Example 1: The Sun-Times reported on May 13th that Mr. Claypool recently promoted a staffer, raising her pay by $20,000 – despite a Board-imposed pay freeze. Another staffer got a $4,000 raise. The Tribune ran a similar story but omitted this same information about Mr. Claypool.
His position on across-the-board cuts is inconsistent at best. He supported a two percent cut in 2004, yet in 2007 he opposed across-the-board cuts, claiming “It takes no thought whatsoever to cut across the board. Real leadership demands that you set priorities.”
Apparently that means handing out $20,000 pay increases during the nation’s worst economic crisis – similar to President Todd Stroger’s way of thinking.
Example 2: If you get your property tax bill this year and it’s higher, you can blame Mr. Claypool. He was chief sponsor of the County’s “10/25 Ordinance” without having it fully vetted by a blue-ribbon task force. Now you, the residential taxpayers are paying the price.
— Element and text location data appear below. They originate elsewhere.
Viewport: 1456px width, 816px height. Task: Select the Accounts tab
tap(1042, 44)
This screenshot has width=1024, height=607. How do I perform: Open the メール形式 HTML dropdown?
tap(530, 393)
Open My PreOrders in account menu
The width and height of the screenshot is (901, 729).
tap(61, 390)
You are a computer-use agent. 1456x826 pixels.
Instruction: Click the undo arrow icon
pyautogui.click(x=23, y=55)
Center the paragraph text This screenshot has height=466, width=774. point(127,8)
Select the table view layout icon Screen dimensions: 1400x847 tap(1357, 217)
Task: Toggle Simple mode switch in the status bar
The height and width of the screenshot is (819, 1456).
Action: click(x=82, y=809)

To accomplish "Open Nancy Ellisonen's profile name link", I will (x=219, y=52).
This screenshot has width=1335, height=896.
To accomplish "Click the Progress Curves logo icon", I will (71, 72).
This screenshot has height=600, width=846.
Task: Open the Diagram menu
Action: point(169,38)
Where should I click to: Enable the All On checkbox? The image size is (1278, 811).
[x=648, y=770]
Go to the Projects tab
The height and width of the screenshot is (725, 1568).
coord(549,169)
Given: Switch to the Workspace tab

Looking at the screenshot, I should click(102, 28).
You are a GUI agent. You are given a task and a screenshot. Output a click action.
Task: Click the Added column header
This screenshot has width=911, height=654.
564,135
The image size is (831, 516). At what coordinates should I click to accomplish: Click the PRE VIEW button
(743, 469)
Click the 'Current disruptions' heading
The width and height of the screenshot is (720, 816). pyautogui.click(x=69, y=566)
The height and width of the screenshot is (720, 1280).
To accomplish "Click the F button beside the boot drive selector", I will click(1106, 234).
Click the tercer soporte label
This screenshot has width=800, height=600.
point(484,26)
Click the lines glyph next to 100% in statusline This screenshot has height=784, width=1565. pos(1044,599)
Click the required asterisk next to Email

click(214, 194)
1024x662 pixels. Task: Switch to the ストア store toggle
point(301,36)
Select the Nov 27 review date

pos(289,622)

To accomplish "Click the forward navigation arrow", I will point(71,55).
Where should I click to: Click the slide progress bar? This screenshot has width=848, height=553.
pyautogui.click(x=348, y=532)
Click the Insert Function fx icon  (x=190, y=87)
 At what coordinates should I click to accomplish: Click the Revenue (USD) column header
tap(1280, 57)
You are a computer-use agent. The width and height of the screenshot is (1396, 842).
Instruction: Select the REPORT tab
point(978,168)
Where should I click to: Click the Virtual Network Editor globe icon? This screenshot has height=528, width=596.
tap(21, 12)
Because the “Claypool 10/25 Ordinance” wasn’t thoroughly studied, the tax burden will shift to residential taxpayers. (“Why You Might Sit Down for This Bill,” Don Haider, op-ed, Chicago Tribune, April 29, 2010)
Rather than making sure the task force received all of its needed information, Mr. Claypool rammed the 10/25 Ordinance through the County Board.
So when you get your tax bill and it’s higher, remember that paper comes from trees – and your increase comes from Forrest.